If you are a little confused about the title of this story, well you should not be. Many people confuse cheap to be inexpensive. Wrong. Cheap is normally meant to denote quality, inexpensive to describe price.

Here is a great life insurance agent who met a client. Unfortunately I had not known her client…I met the widow of the client. The agent was a smooth talker and sold 2 life insurance policies to her client. When he expressed that he was already fully insured – she did the classic. She asked him to buy life insurance FOR HIS TWO DEPENDENT SCHOOL GOING DAUGHTERS! And the client did just that.

That was about 18 months back. 12 months back the client died. Now the kids have no money to pay the premium (Ok I am exaggerating but on a small corpus of Rs. 45 lakhs paying Rs. 6 lakhs is not a priority). Amazing how this woman would have gone on a big trip, got incentives, etc. from companies which keep saying they are here to do a ‘social service’ of selling life insurance.

IRDA instead of tinkering with charges should ban policies taken on non-earning people unless the named actuary or the head of underwriting SIGNs on the form saying ‘In this special case a non earning person is being given life insurance’. Anything else is plain cheating. It is time the life insurance industry woke up to and accepted the nonsense their sales force is doing on the ground. And the persons to be blamed are NOT the kids going out and selling but the Managing Directors who are pushing people to get cheques – immaterial of whether it is relevant or no.

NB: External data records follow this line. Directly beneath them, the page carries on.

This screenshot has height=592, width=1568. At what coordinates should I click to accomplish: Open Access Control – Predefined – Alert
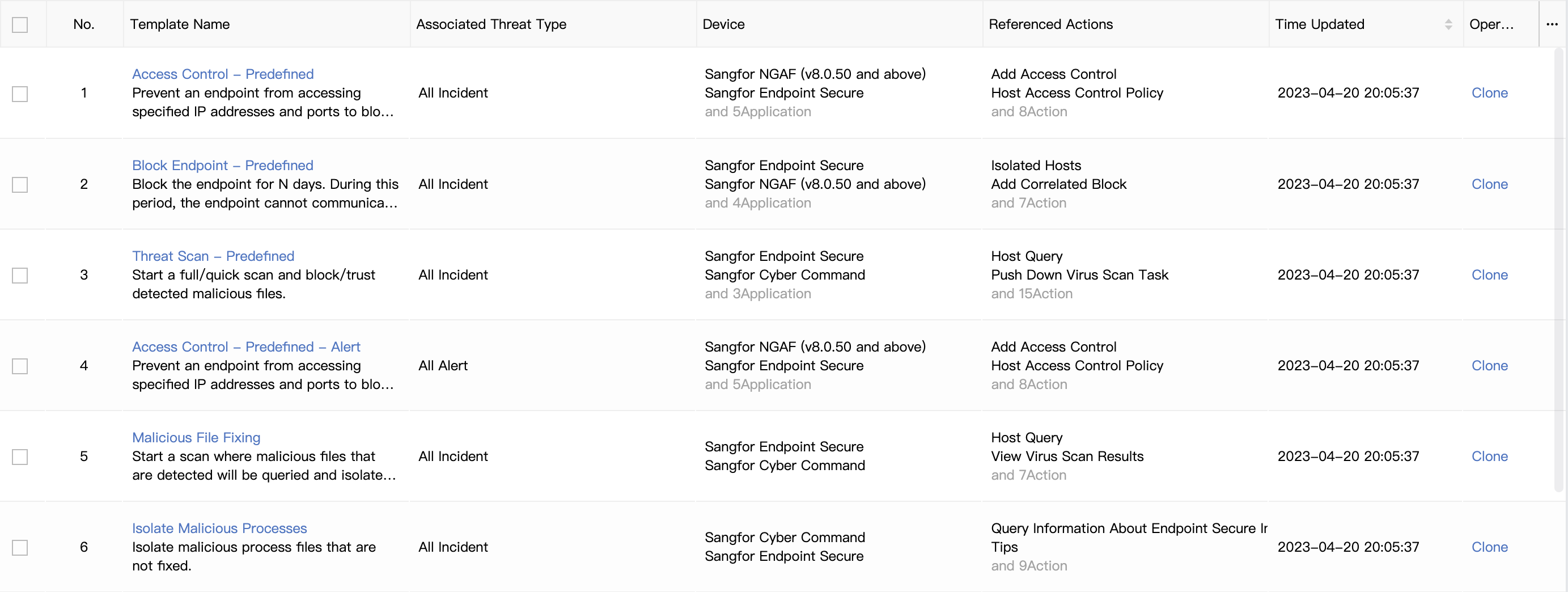(246, 346)
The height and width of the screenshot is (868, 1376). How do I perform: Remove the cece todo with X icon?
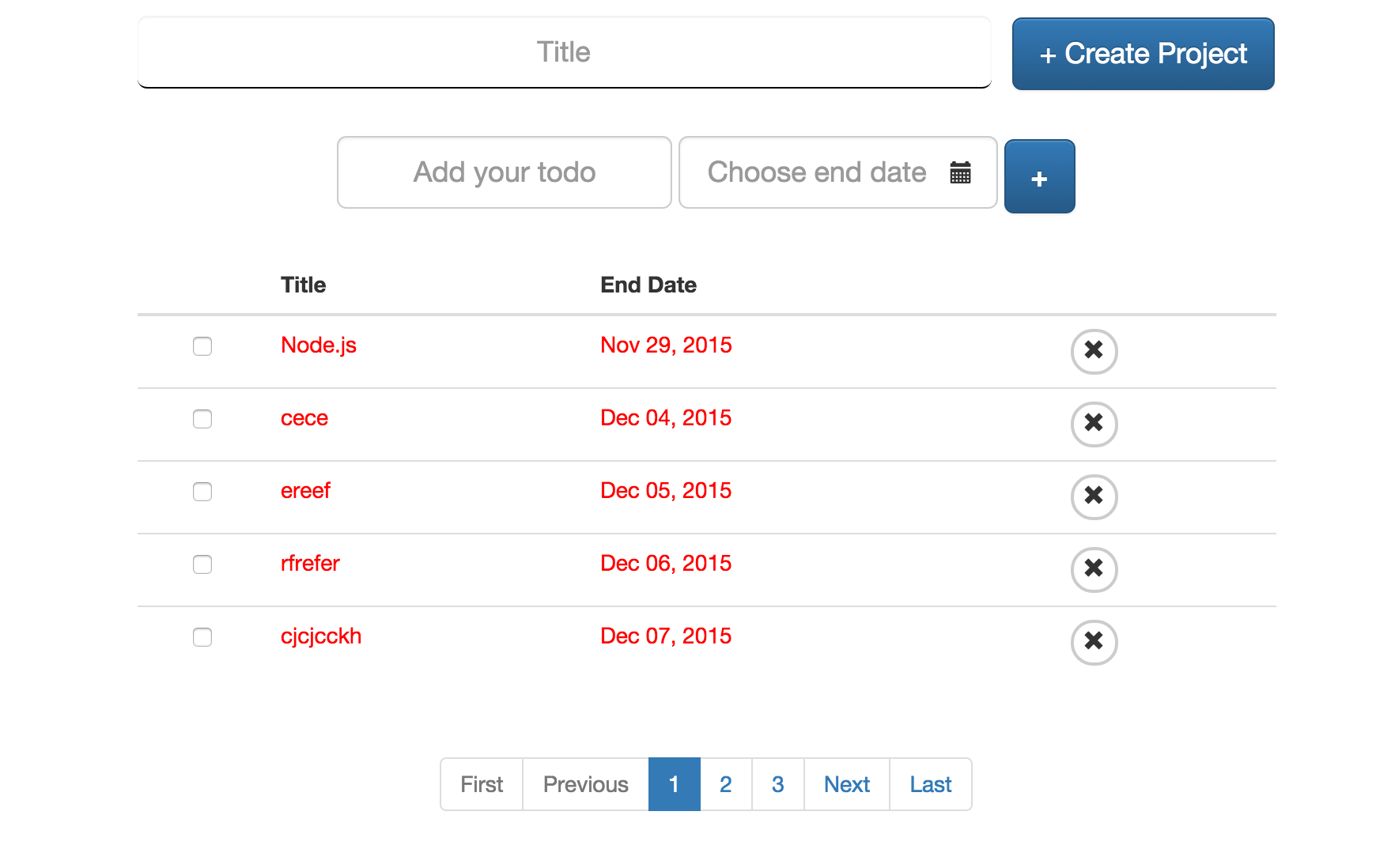pos(1094,424)
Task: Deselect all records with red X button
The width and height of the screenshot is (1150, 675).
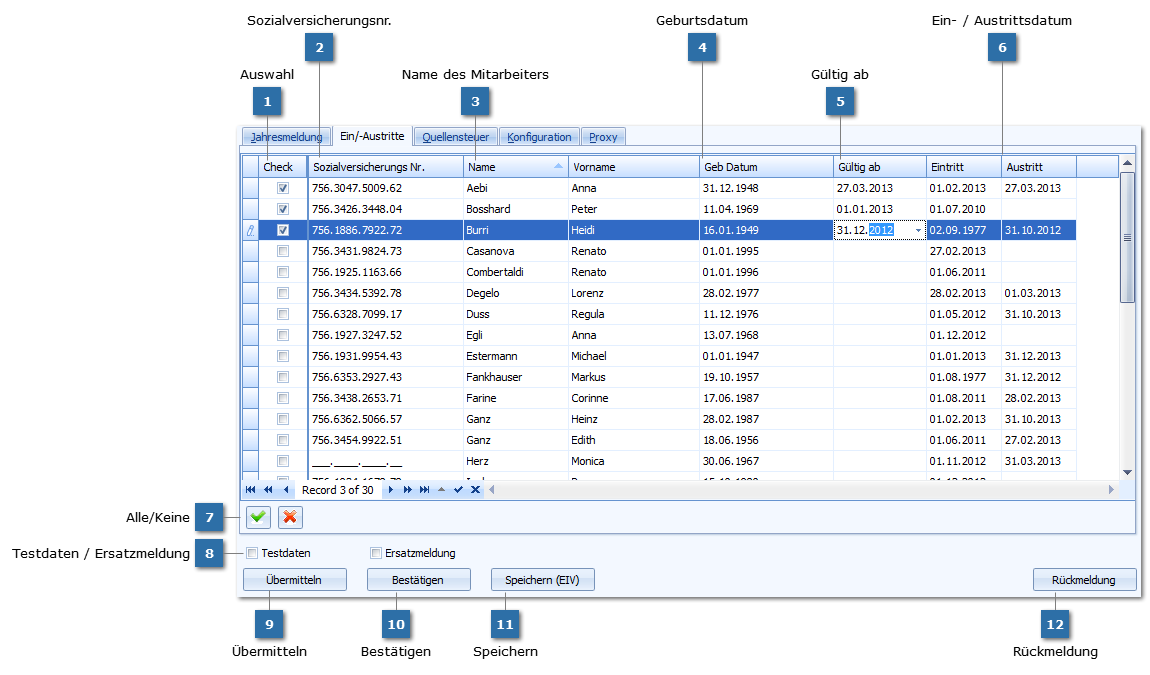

  1. another trick insurance companies use (while making demands like FDI etc) is to quote life insurance penetration in the country….but what they are selling is not even life insurance so how can they say they are contributing to life insurance in the country?

  2. First of all – the father knew he was dying. Did she tell him – if you die the premium will be WAIVED, we will never know. He would have been shattered (cancer patients get to know about imminent death), and as a desperate measure accepted whatever the sales person told him.

  3. Mis-selling is inevitable in insurance as long as people do not understand the difference between pure risk and investment income.